US. Comptroller DiNapoli Declares Exxon Not Transition-Ready: Who’s Next?

The New York State Common Retirement Fund recently announced it will restrict investment in eight energy companies, including ExxonMobilXOM -0.5%, following a review of the companies’ “transition readiness” to a low-carbon economy.

Overseeing the $250 billion New York State Common Retirement Fund for public employees, State Comptroller Thomas P. DiNapoli defended the move, reiterating his broader ambitions to keep climate change “at the forefront” of the state pension fund’s investment risk mitigation efforts.

DiNapoli wants us to think he’s doing so solely to protect pension fund members, not out of concern for shareholder investment returns.

But Exxon just unveiled its $36 billion profit for 2023, surpassing expectations and outpacing its four energy supermajor counterparts. It also distributed the highest cash returns to shareholders last year among these companies, maintaining over 40 years of consecutive annual dividend increases, demonstrating Exxon’s unwavering commitment to consistently delivering growing returns to its shareholders.

That begs the question: Why would DiNapoli divest in one of the world’s most attractive and successful energy companies?

In short, Exxon is not ready to address the risks of climate change in DiNapoli’s opinion.

While Dinapoli’s action is suspect in light of his sole duty to make investments that will lead to returns that can fund the retirement of public employees in New York, he also neglects Exxon’s important role in decarbonization.

Exxon’s CEO Darren Woods recently laid out how the company will help advance the energy transition by leveraging its core capability of “creating technologies that transform molecules” to low-carbon energy that meets society’s need for affordable and abundant energy. Currently, the company is focused on creating and deploying innovative technologies like carbon capture utilization and storage, biofuels, and hydrogen.

To meet these goals, Exxon plans to allocate over $20 billion between 2022 and 2027 towards emission reduction initiatives, a figure on par with commitments made by the Common Retirement Fund. Further, the company has halved methane emissions from its operated assets since 2016, and has entered into agreements with other firms to capture and sequester 5 million tons of carbon emissions annually—equivalent to the CO2 emissions offset by all-electric vehicles on U.S. roads today.

Given Exxon’s superior shareholder value generation compared to its counterparts and its substantial investment in emission mitigation efforts matching New York’s pension fund, DiNapoli appears to have targeted the company to further his political career instead of protecting New York’s pensioners.

While publicly taking credit for selling actively managed Exxon shares and emphasizing divestment benefits for its members, DiNapoli is still investing in Exxon as part of its broader index strategy.

This combination of actions to virtue-signal ultimately allows DiNapoli to have his cake and eat it too.

Assessing companies’ “transition-readiness” is a slippery slope, especially if state pension funds begin subjectively determining the criteria for such evaluations with no standard setting or accountability mechanisms.

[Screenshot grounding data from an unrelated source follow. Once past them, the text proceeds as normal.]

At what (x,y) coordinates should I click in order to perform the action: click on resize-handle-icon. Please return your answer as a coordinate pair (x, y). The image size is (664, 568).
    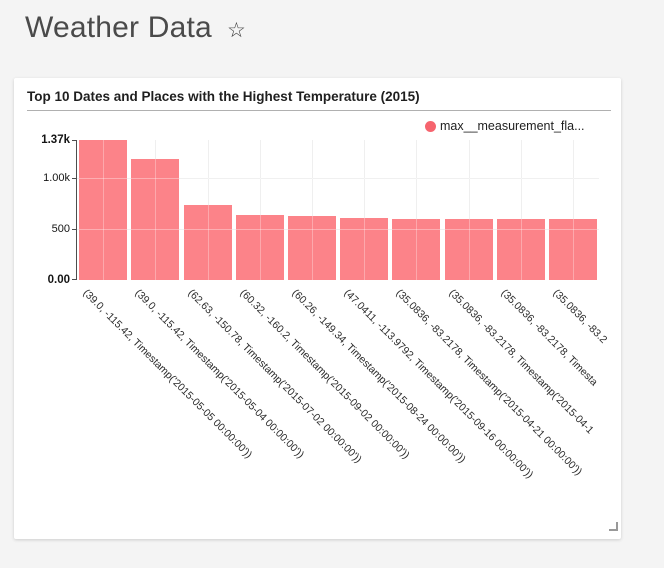
    Looking at the image, I should click on (614, 526).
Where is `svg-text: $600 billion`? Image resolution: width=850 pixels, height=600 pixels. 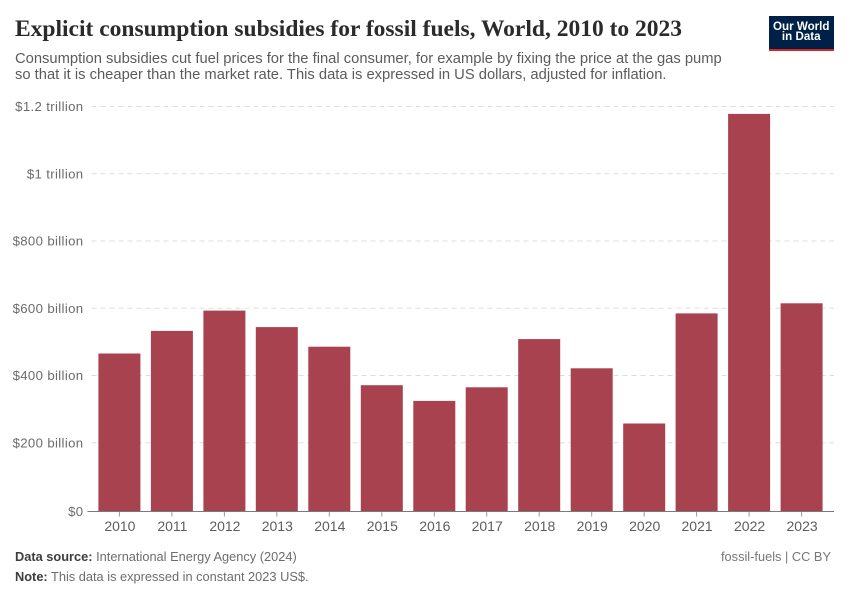
svg-text: $600 billion is located at coordinates (48, 308).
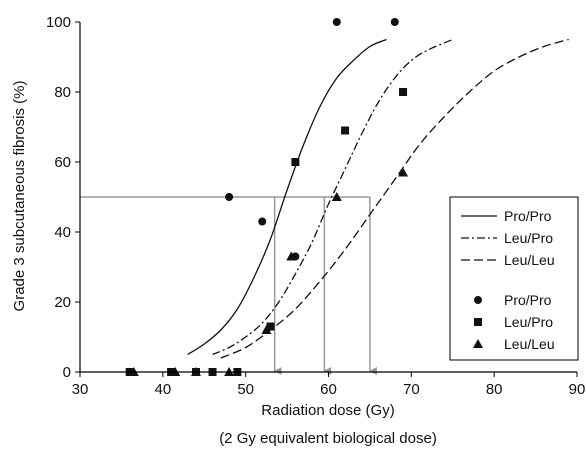 The height and width of the screenshot is (450, 586). I want to click on legend-label-curve-leu-leu: Leu/Leu, so click(530, 260).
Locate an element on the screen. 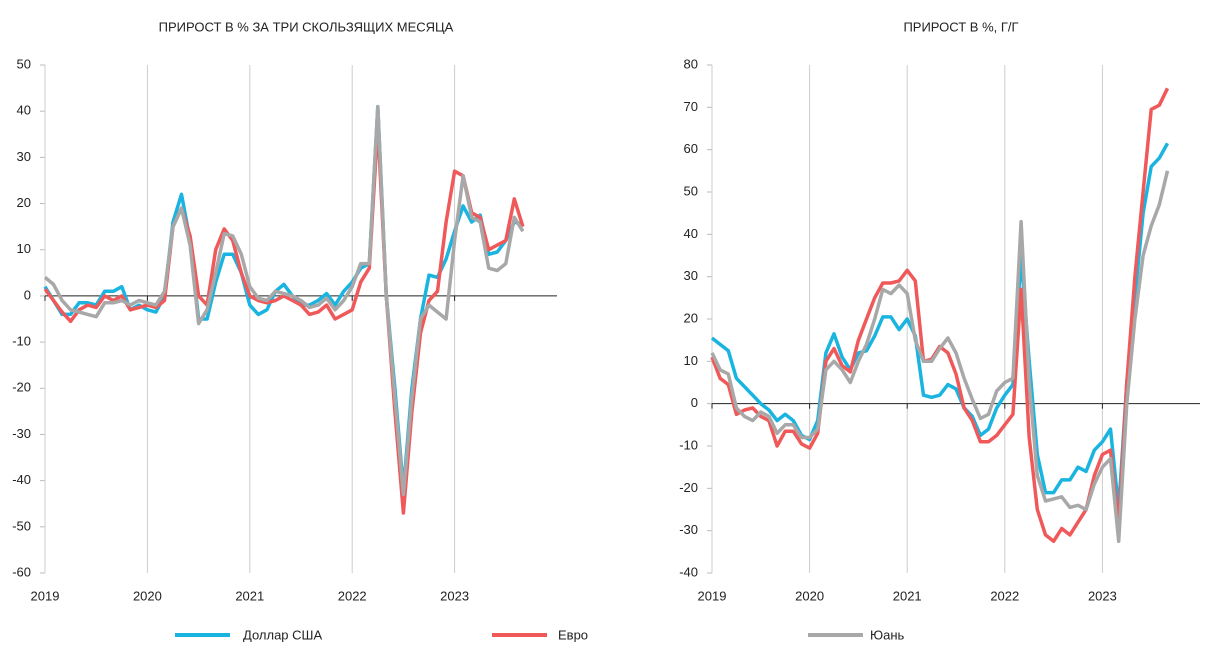 The height and width of the screenshot is (648, 1210). legend-label: Евро is located at coordinates (573, 634).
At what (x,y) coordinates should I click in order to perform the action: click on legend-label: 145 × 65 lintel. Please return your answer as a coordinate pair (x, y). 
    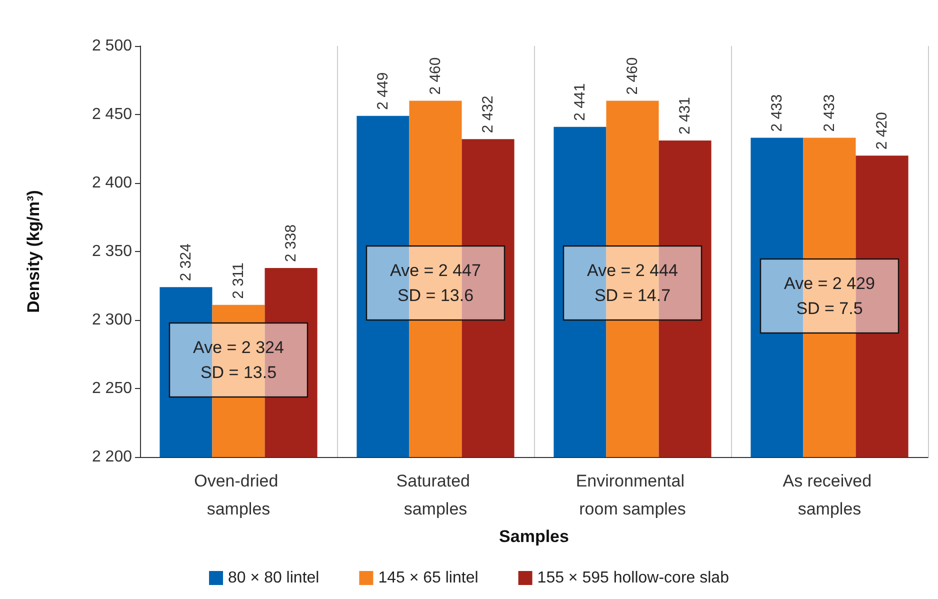
    Looking at the image, I should click on (428, 578).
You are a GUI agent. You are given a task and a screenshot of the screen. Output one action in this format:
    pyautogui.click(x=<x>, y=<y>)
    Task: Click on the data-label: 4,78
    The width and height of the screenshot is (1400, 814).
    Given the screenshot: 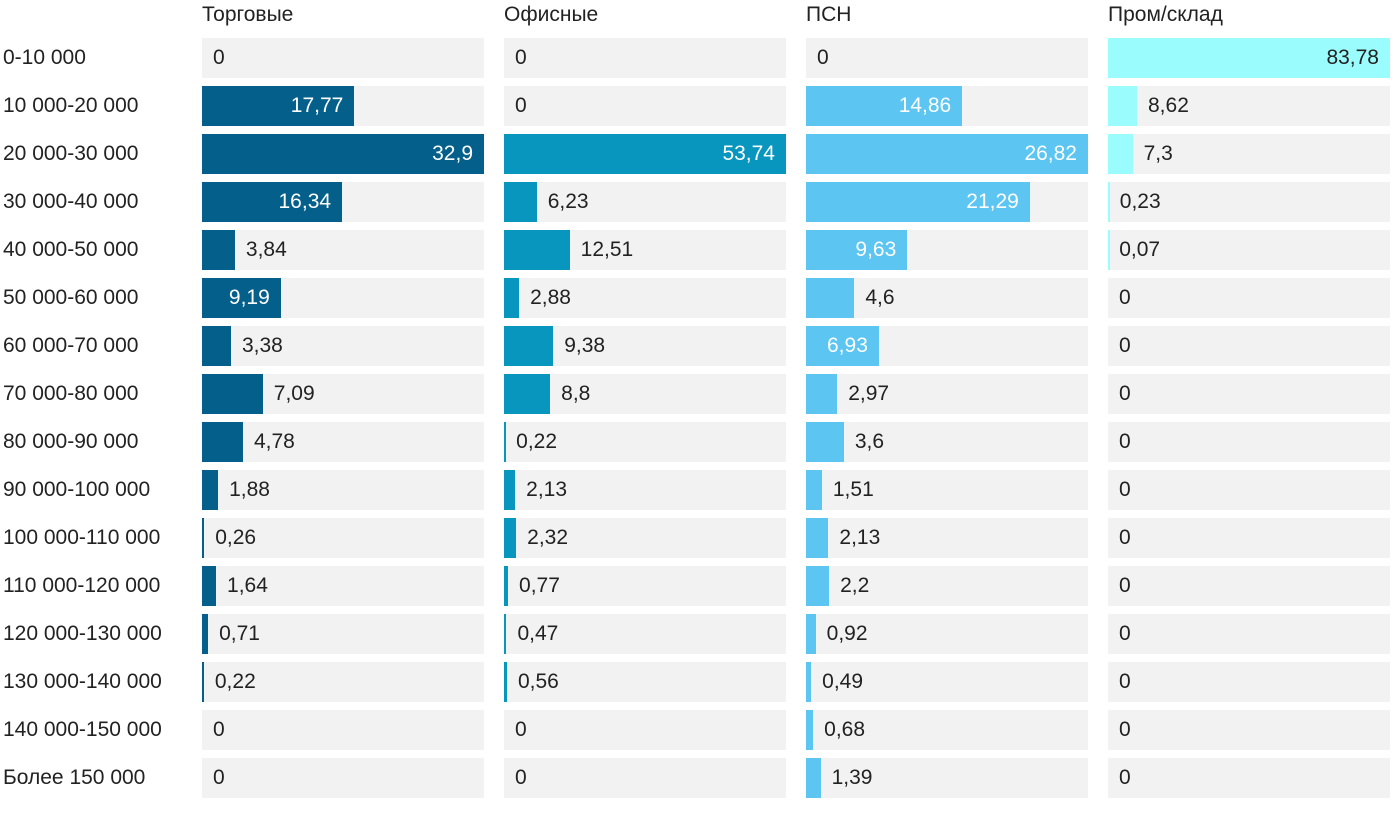 What is the action you would take?
    pyautogui.click(x=274, y=442)
    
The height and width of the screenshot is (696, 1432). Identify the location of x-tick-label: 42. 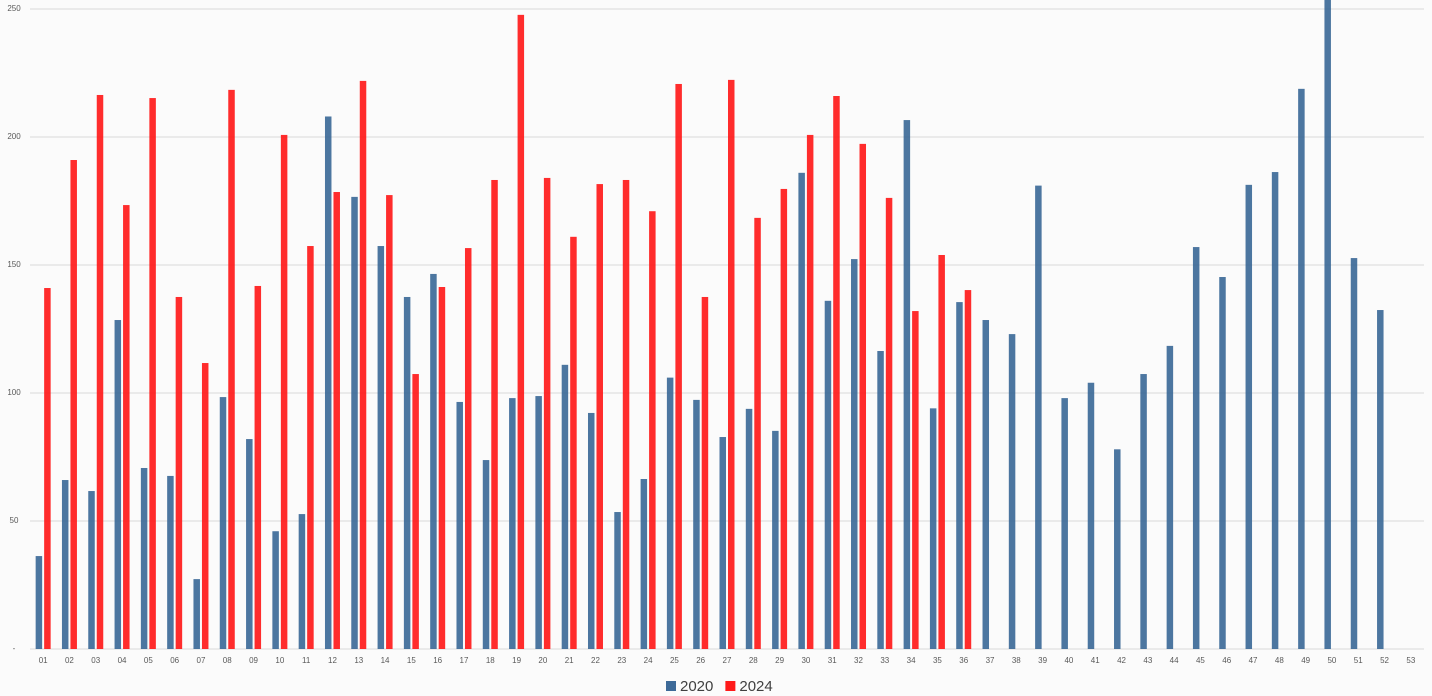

While DiNapoli’s decision will ultimately benefit New York’s pension plan members by retaining Exxon shares, this “naming and shaming” to encourage divestment presents many challenges for long-term energy investment opportunities and beyond.

For instance, companies may relocate their operations abroad to evade scrutiny, ultimately impacting local economies and potentially leading to job losses or investment activity could be directed away from private markets, hindering innovation and growth in sectors that could otherwise benefit from increased capital.

In short, it is egregious that DiNapoli publicly denounces successful energy companies for not being “climate-ready” but ultimately selects to benefit from Exxon shares at the same time. This hypocrisy threatens essential energy investments at a pivotal point, as Exxon brings its significant resources and expertise to provide the energy the world needs while reducing and eliminating carbon emissions associated with that production.